Amalgam Insights’ Recommendation

Amalgam Insights believes the combination of platform improvements along with vCom’s current reputation for customer service and managed services should be seen as a valuable combination of capabilities for mid-market organizations seeking both to manage IT costs across all subscription charges and hardware.

With this release, vCom has taken several big steps to quickly make enterprise-grade functionality available to its clients. vCom’s version 13.1 provides several meaningful upgrades for existing customers across cloud, mobility, and payments.
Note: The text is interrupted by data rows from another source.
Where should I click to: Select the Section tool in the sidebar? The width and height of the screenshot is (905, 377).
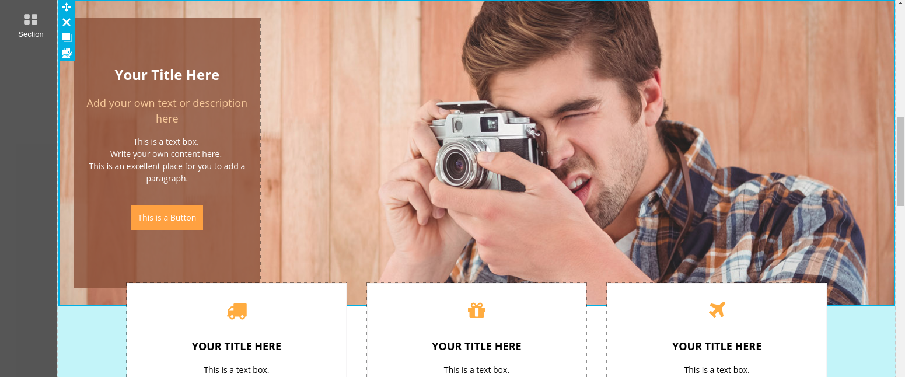point(30,26)
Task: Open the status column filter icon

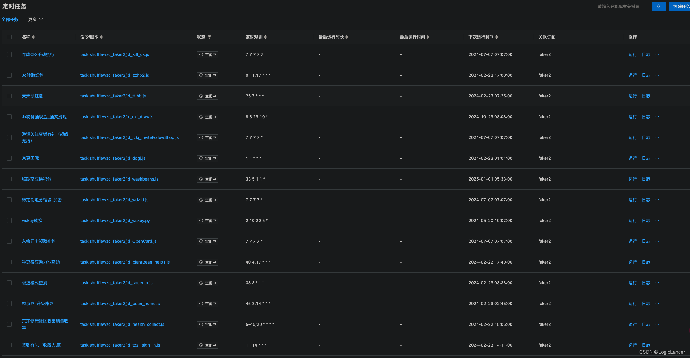Action: [x=210, y=37]
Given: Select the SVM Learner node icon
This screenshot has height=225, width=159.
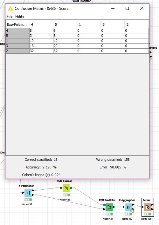Looking at the screenshot, I should click(66, 188).
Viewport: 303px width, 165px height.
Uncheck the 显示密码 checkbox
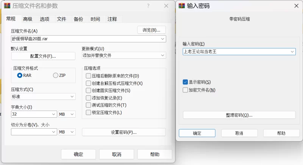pos(185,82)
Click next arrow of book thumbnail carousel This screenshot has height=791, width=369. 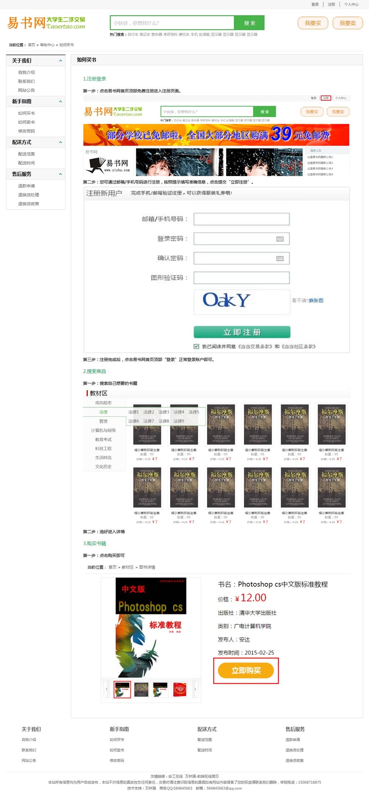point(195,689)
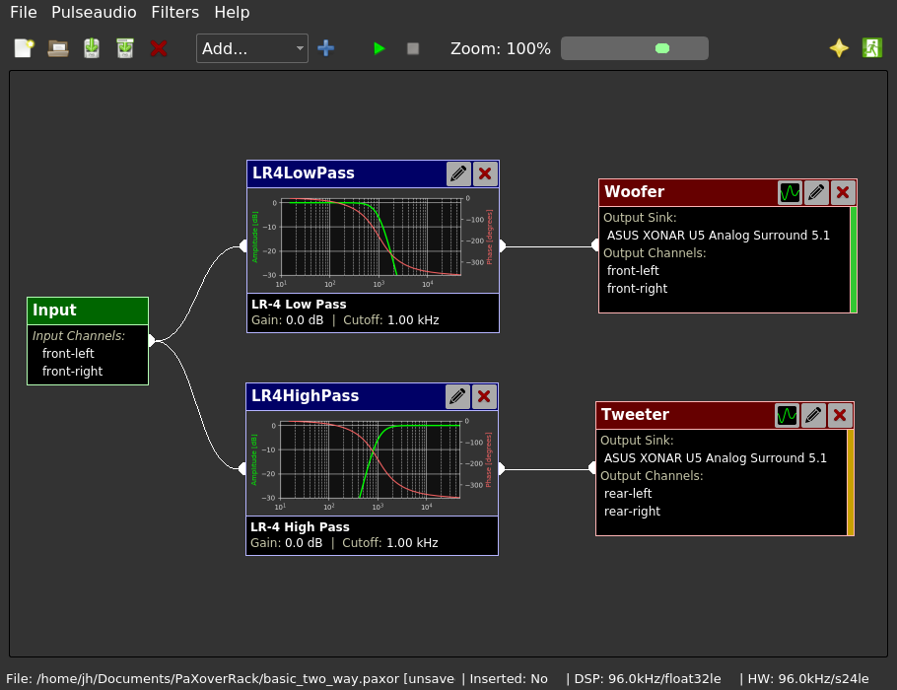Click the new file icon in toolbar
897x690 pixels.
click(25, 48)
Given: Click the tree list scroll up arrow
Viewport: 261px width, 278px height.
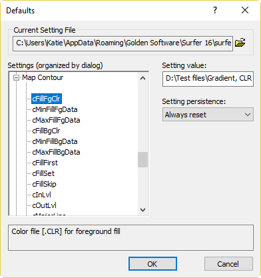Looking at the screenshot, I should 142,78.
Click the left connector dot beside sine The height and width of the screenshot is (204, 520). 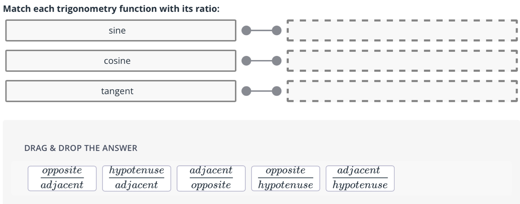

Most importantly, this update allows vCom to support cloud costs at a time when mid-market organizations are increasingly either supporting or planning to support million-dollar cloud bills. Amalgam Insights recommends that companies considering a net-new solution for managing IaaS to consider vCom as a solution that will allow holistic visibility across the hybrid cloud (hardware and IaaS) as well as network, telecom, SaaS, collaboration, and mobility.